Ognjenovic v Commission for the Regulation of Utilities
Jurisdiction | Ireland |
Judge | Mr Justice Barry O'Donnell |
Judgment Date | 11 October 2024 |
Neutral Citation | [2024] IEHC 578 |
Court | High Court |
Docket Number | [2021 NO. 5535P] |
[2024] IEHC 578
[2021 NO. 5535P]
THE HIGH COURT
Facts: The defendant brought an application to strike out the plaintiff's proceedings, whether in part or in whole, pursuant to Order 19, rules 27 and 28 of the Rules of the Superior Court The application was grounded on an affidavit sworn by the manager of the CRU The application to strike out was based on several assertions about the feasibility of the claims made in the pleadings and on the basis that many of the pleadings should have been pursued by way of an application for judicial judicial review. Judge refused the application and made no order for costs but would hear oral submissions if necessary
Application refused
Judgment ofMr Justice Barry O'Donnelldelivered on the 11 th of October, 2024
. This judgment concerns an application by the defendant, the Commission for Regulation of Utilities ( CRU) to strike out the plaintiff's proceedings, either in part or in whole, pursuant to Order 19, rules 27 and 28 of the Rules of the Superior Courts ( RSC). The application was brought by a notice of motion dated the 29 November 2023, and was grounded on an affidavit sworn by Tara O'Beirne, sworn on the 29 November 2023. Ms O'Beirne is a manager at the CRU. A replying affidavit was sworn on the 7 February 2024 by Francis Rowan, who is a solicitor acting for the plaintiff. The court has had the benefit of helpful written and oral submissions made on behalf of the parties.
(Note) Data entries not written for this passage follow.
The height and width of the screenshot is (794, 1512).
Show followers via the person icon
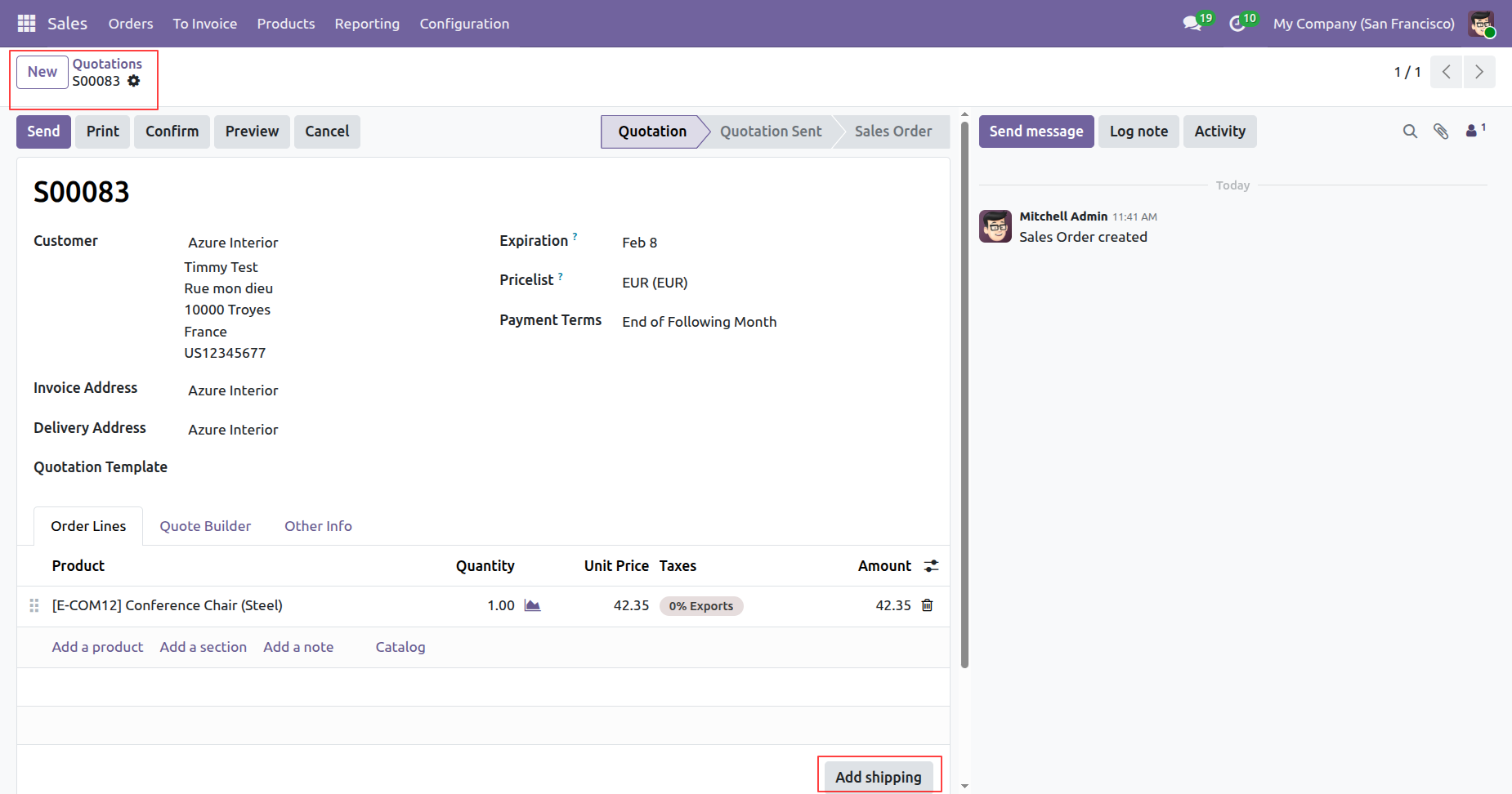[x=1472, y=131]
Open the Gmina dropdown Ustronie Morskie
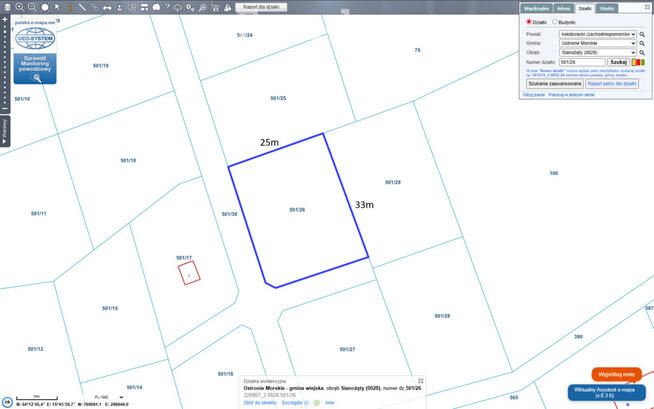Image resolution: width=654 pixels, height=409 pixels. point(597,44)
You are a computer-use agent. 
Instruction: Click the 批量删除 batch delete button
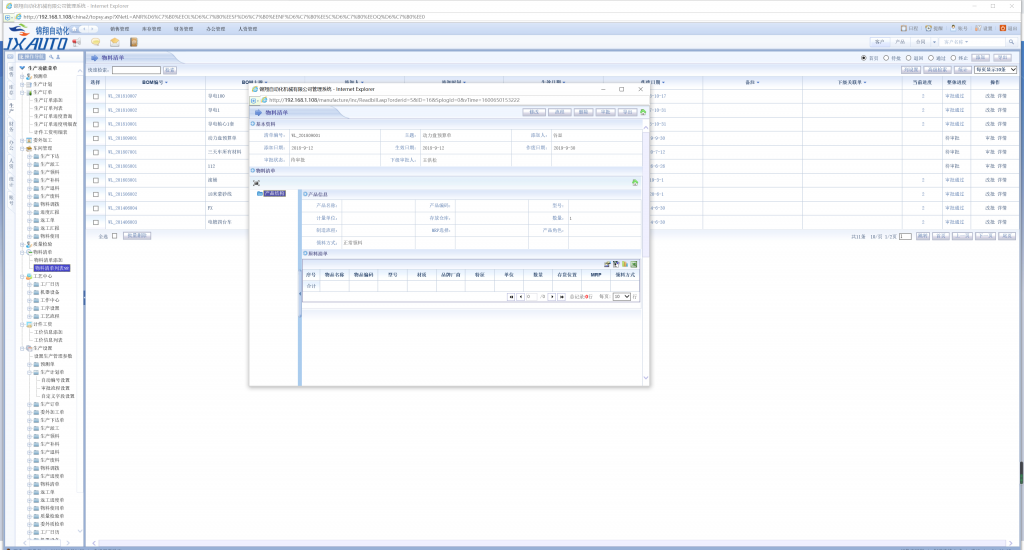tap(137, 236)

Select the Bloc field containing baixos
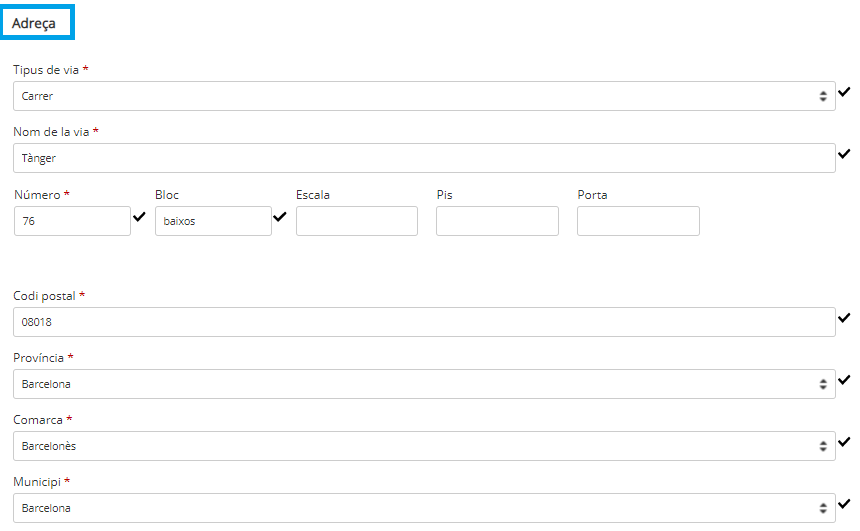click(213, 221)
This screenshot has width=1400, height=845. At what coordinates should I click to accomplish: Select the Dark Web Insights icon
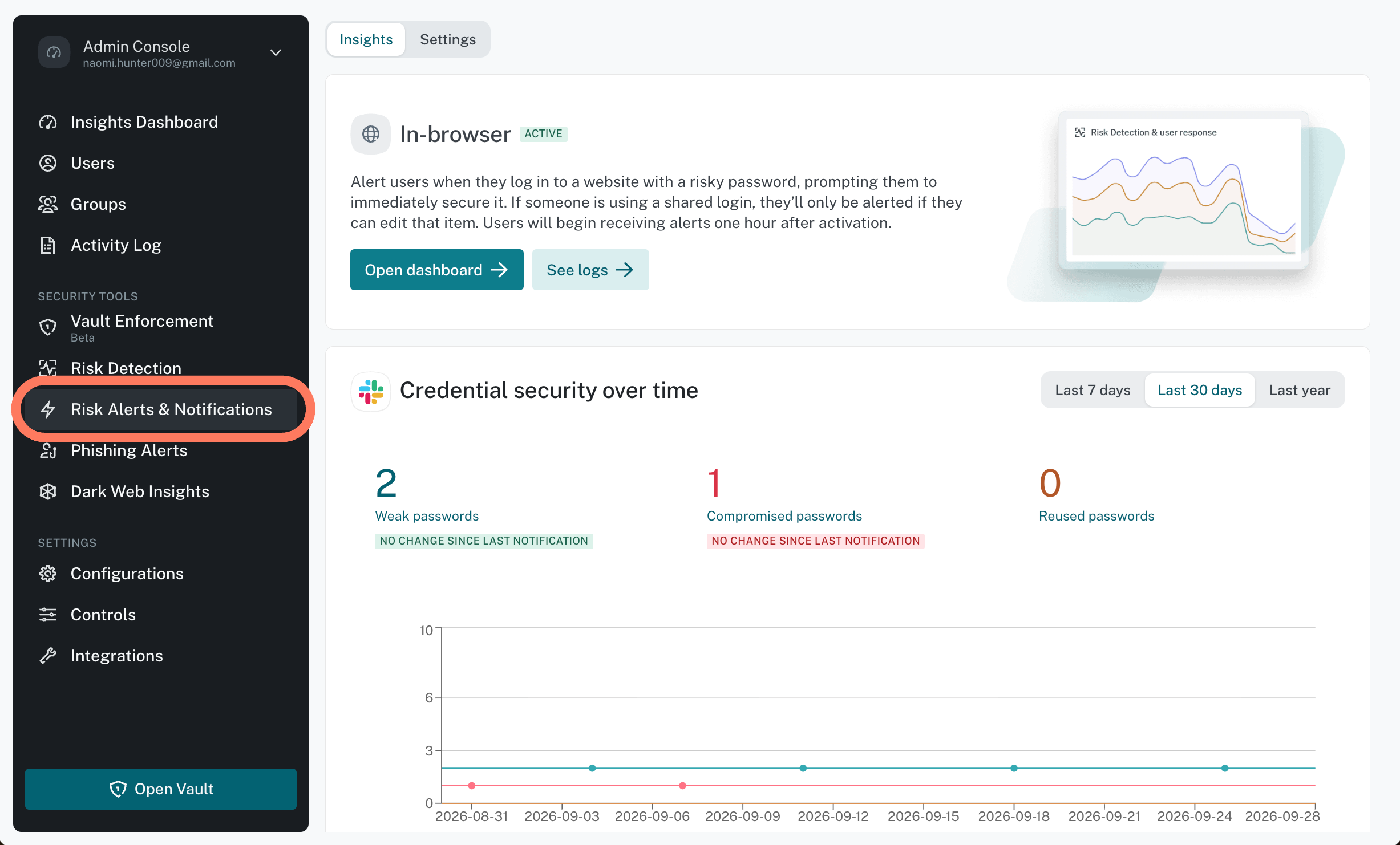tap(48, 491)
. The plaintiff is an electrical contractor. As will be explained below, in broad terms the plaintiff's claims arose from a genuine concern that during the period between June 2018 and October 2018 his former employer acted improperly by submitting Completion Certificates regarding electrical installations that purported to have been certified by the plaintiff, when in fact this was not the case. The plaintiff commenced and later settled proceedings against his former employer. In these proceedings, the plaintiff seeks declaratory orders, mandatory relief and damages under multiple headings. The claims are made as against the CRU in its capacity as the statutory body with overall responsibility for the regulation of matters relating to electrical safety.
. The CRU has now sought to the have the proceedings – or parts of the proceedings — struck out as bound to fail. That application is based on several assertions about the feasibility of the claims made in the pleadings, and also on the basis that many of the claims are properly characterised as public law claims that ought to have been pursued by way of an application for judicial review, and which, in that light, have been brought out of time.
. For the reasons set out in this judgment I have concluded that a significant number of the plaintiff's claims must be struck out. The decision is grounded in findings, first, that certain reliefs amount to public law claims that the plaintiff could have asserted in an application for judicial review. It was an abuse of the court to claim those reliefs in a manner that significantly bypassed the relevant time limits in the Rules of the Superior Courts, without a proper explanation or excuse. Second, a number of claims for damages were made under different headings. The statement of claim set out no claims that the plaintiff suffered any recognisable loss or damage. In fact, by agreement between the parties, prior to the hearing of the application the plaintiff further narrowed the claims that he suffered adverse consequences from the asserted breaches of duty to a claim that he suffered non-material damage. As such, the asserted tortious claims (other than claims pursuant to the Data Protection Act 2018) were found to be bound to fail. Third, certain of the heads of damage claimed in the prayer for relief simply were not connected to or grounded in any substantive pleas in the body of the statement of claim.
. In order to understand the context for this judgment it is necessary to explain the claims made by the plaintiff in his statement of claim and to set out briefly the relevant statutory functions of the CRU.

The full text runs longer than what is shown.